Charles W. Trombly, Jr.
Dated: May 13, 2011
[Note 1] A copy of Trial Exhibit 68 has been attached to this decision as Exhibit A . All lot numbers referenced in this decision hereafter correspond with the numbered lots within Exhibit A. Exhibit A displays a small portion of the much larger tract of property that was formerly owned by Dillingham. The majority of Dillinghams former property, and the Developers proposed subdivision, is displayed in Trial Exhibit 69, a copy of which is attached to this decision as Exhibit B. Exhibit B includes the area of the property contained in Exhibit A, albeit much smaller and in less detail. Exhibit B does not contain the lot numbers referenced in this decision, but does identify Overlocks lots by name. A blow up of the area of Exhibit B, showing Overlocks property, is attached hereto as Exhibit C.
[Note 2] The deed for Lot 293 went a step further and imposed a street maintenance obligation upon the purchasers for Dillingham Avenue. See Findings of Fact ¶ 7. Attorney Rainen testified that the establishment of a generic proportional share requirement suggests that the proportional share is going to change depending on the future and further development and the number of lots that will ultimately make up the full length of [Dillingham Avenue]. TR., 138. The fair inference drawn from the deed to Lot 293 and Attorney Rainens testimony is that Dillingham intended to continue his development further northward.

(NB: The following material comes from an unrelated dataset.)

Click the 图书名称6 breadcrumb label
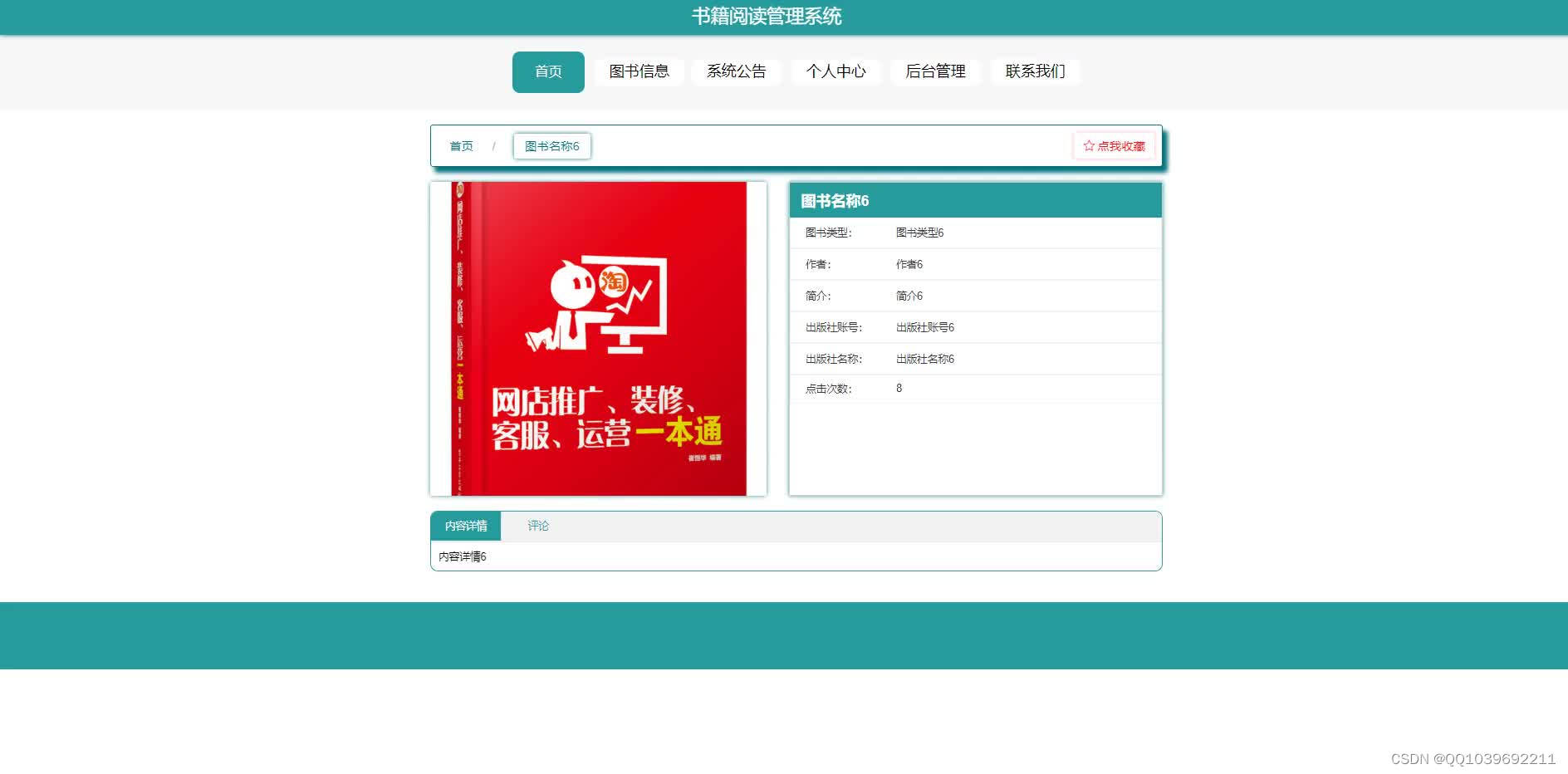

[Note 3] Likewise, the deeds for Lots 292 and 293 reference corresponding plans that were filed with the Bristol County Registry of Deeds, and show Dillingham Avenue as open ended. See Findings of Fact ¶ 9. Lot 295 which was sold to the Lawrences initially, but is now owned by Overlock, does not correspond to a plan because the lot was created without the approval of the Board. TR., 127-28. The deed for Lot 295, however, identifies the lot as being bounded by Dillingham Avenue. Id.; Trial Exhibit 10.
[Note 4] The court takes into consideration that a plan depicting a road as open ended, that is, proceeding beyond the land conveyed, does not automatically reserve easement rights in the non-conveyed land. Duddy, 75 Mass. App. Ct. at 69-70. The depictions of Dillingham Avenue in the referenced plans, when looked at in concert with all the other evidence, however, leads to this courts conclusion that Dillingham intended to reserve and easement for his remaining property.
[Note 5] It should also be noted that there were several historical aerial photographs presented into evidence which showed Dillingham Avenue extending past Overlocks property and into property now owned by the Developers. See Findings of Fact ¶ 10. Although the photographs are not in and of themselves determinative, they further support the argument that Dillingham intended to reserve easement rights to Dillingham Avenue in his remaining property.
[Note 6] In their brief the Developers point to testimony to support their argument that the use of Dillingham Avenue is reasonably necessary because it would provide better access to some of the proposed waterfront lots, thereby increasing their value. See TR., 144-45. Alone this would likely be insufficient to support the reasonably necessary requirement of an easement by implication, but along with the Boards presumed safety concerns it supports a finding that the use of Dillingham Avenue was reasonably necessary.